Written exercise -
Format the data below as a JSON list of strings, one string per line, skipping blank lines and leaving out the pictures.

Raw data -
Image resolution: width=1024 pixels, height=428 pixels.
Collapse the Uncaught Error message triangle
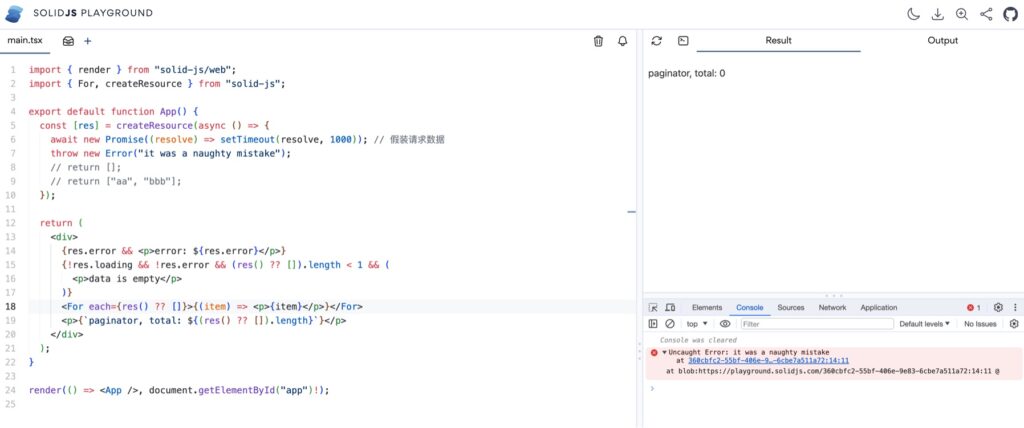pos(665,352)
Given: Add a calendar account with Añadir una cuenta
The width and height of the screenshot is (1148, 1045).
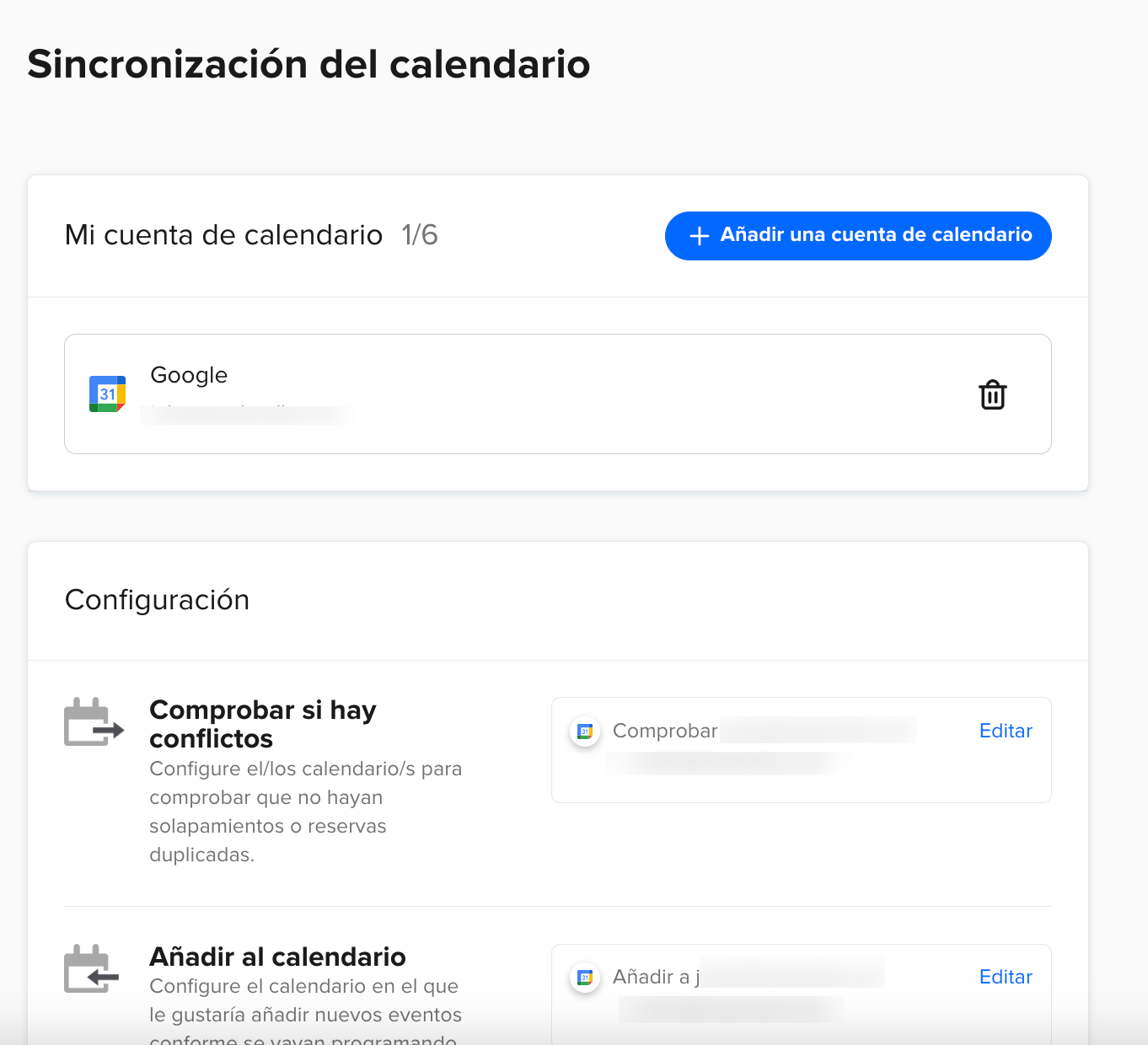Looking at the screenshot, I should (858, 236).
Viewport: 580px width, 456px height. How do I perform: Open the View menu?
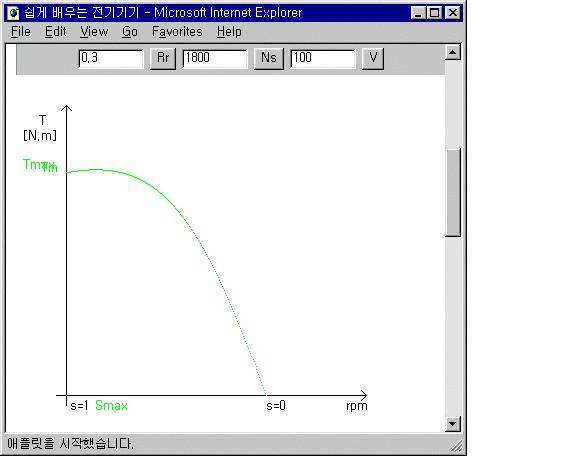point(94,32)
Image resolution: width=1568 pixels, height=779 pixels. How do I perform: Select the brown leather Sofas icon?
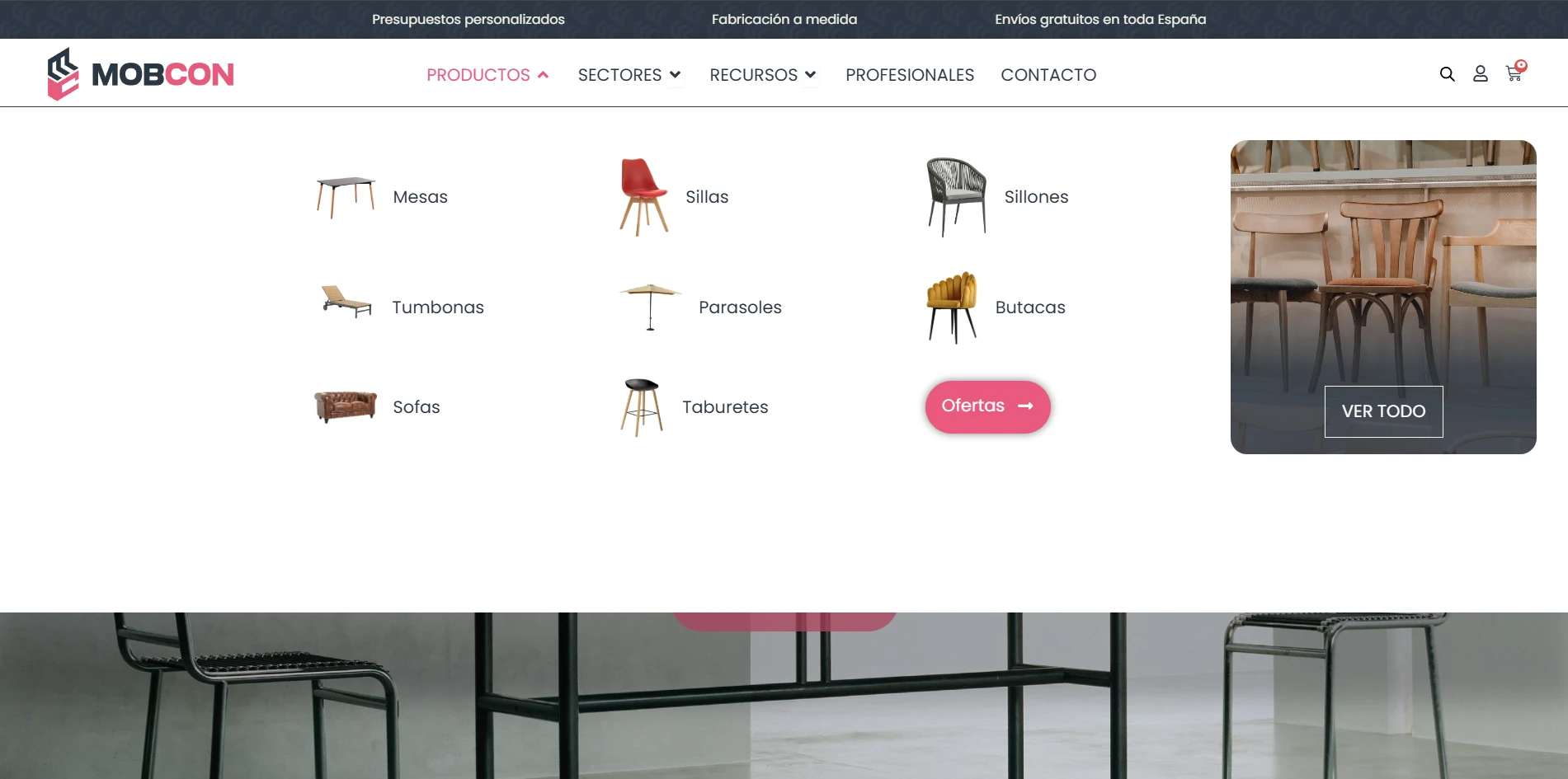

Exercise output -
[
  "Image resolution: width=1024 pixels, height=428 pixels.",
  "Collapse the Uncaught Error message triangle",
  "pos(665,352)",
  "Given: Add a calendar account with Añadir una cuenta",
  "The width and height of the screenshot is (1148, 1045).",
  "Looking at the screenshot, I should (858, 236).",
  "Viewport: 580px width, 456px height. How do I perform: Open the View menu?",
  "point(94,32)",
  "Image resolution: width=1568 pixels, height=779 pixels. How do I perform: Select the brown leather Sofas icon?"
]